Monday, December 20, 2010

Here It Comes, Wisconsin: Governing By Villainification

Not, that's not a misspelling.

And I didn't mean "vilification." though we will hear plenty of that when Scott Walker takes office as Governor of Wisconsin in two weeks and the GOP moves into the post January 3rd phase of Operation Blame Game.

I said Villainification, because Walker and his legislative lieutenants will repeatedly run down their villains' roll call - - Gov. Jim Doyle, Democrats, unions, liberals, President Barack Obama, the UW system, the City of Madison, the UW System, graspy minorities, the entire federal guvmint, regulators and regulations of every imaginable type and stripe, etc., ad nauseum, et al - - to paper over and otherwise rationalize away setbacks, simple mistakes or basic powerlessness when unpredictable events produce unpleasant or unplanned consequences.

Walker was a villainophile par excellence during his eight-plus years as Milwaukee County Executive, serving up, when needed - - Tom Ament - - the gift that kept on giving - - along with Lee Holloway, County Government in toto, unions, John Norquist, Tom Barrett, Jim Doyle, faded-from-memory contractors, stimulus dollars too juicy to turn down, various campaign workers, and any other scapegoat to deflect responsibility for his bad budgets, failed appointments, revenue shortfalls, inter-governmental glitches, service scandals, acts of God, or God knows what.

Then after dabbing a little lipstick on the pigs he'd taken to market - - away he'd go, motorcycling, Twittering and evading any responsibility for snoozing at the switch and succumbing to disinterest while preferring to running for Governor.

And thereby leaving Milwaukee County in worse shape than he'd found it.

Did you ever hear him utter the equivalent of "my bad?"

After the facade collapse at O'Donnell Park this summer that killed a 15-year-old boy, it was revealed that Milwaukee County had no system in place to regularly inspect County facilities.

What was Walker's response, given that he had been County Executive for more than eight years?

He made it a two-fer (I'll highlight them so you don't miss 'em):

"Walker said Tuesday that his administration had inherited the current inspection system and had started to take steps to improve it even before the tragic accident at the O'Donnell Park parking facility last June. He also said he had suggested one change in a prior budget that was rejected by the County Board."
Full story here.

Hauling out the villains and shifting blame their way is an old conservative talk radio trick.

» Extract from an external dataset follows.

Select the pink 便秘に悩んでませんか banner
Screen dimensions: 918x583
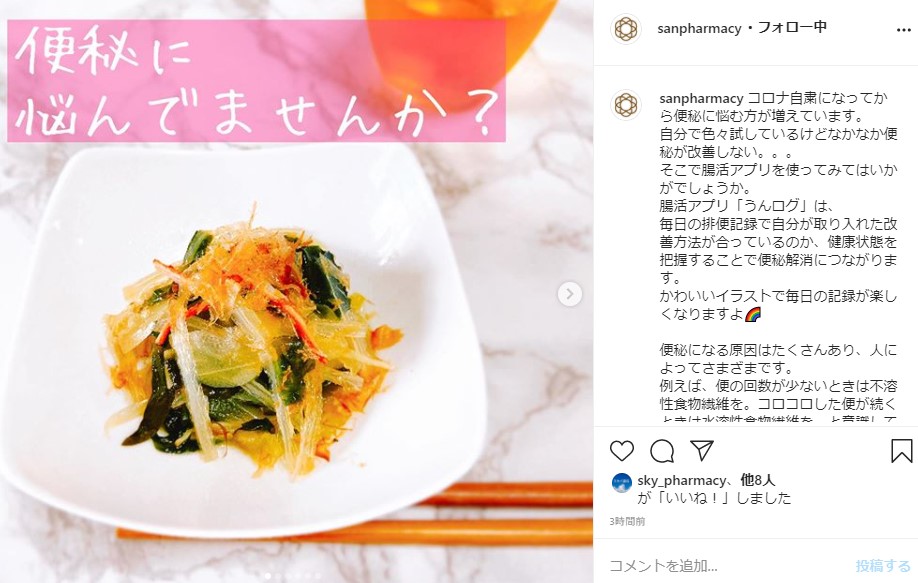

The talkers regularly tee up their usual suspects (I'll spare you the derogatory nicknames): Nancy Pelosi or Harry Reid or John Norquist or the Clintons or Jim Doyle - - you hear the squawking on the AM dial all the live long day - - to gin up the audience...heat up the ratings...inflate the talkers' sense of self-importance - -  regardless of how synthetic or mythological or just plain false is the villain's connection to real world cause-and-effect.

Take the discredited allegations about "voter fraud" - - here the villains were ACORN and a few pathetic petty criminals who filled in fraudulent voter paperwork, got caught and were rightly punished, but who were not master-minding a grand conspiracy stealing elections.

Or consider the tiresome, talk-radio red herring that Wisconsin has lost jobs because it's a "tax hell, but compare that phony rhetoric, say, to the real job losses resulting from Walker's imperious cancellation - - he called it a "victory" - -  of the federally-funded Madison-Milwaukee train.

Talk about a hellish move: Walker cost Wisconsin a train assembly plant in Milwaukee, and at least 4,700 rail construction and additional white and blue-collar positions.

Or think about the Right's big lie about the "government's takeover of health care," an effective sound bite for sure - - and also an issue ironically relevant for Tea Party and other conservative office-takers who will soon delight in elite, taxpayer-subsidized-and-government-provided-public-employee health care plans.

Managing by blame-shifting was Walker's M.O around here, but it got old and explains why he got only 38% of the gubernatorial vote in Milwaukee County.

Some finger-pointing is inevitable after a tumultuous election, but Walker, his talk radio handlers and press release driven legislator allies have little subtlety in their playbooks and probably won't want to toss the villainification template.

Without it, the work would get harder and the finger of responsibility point only to you.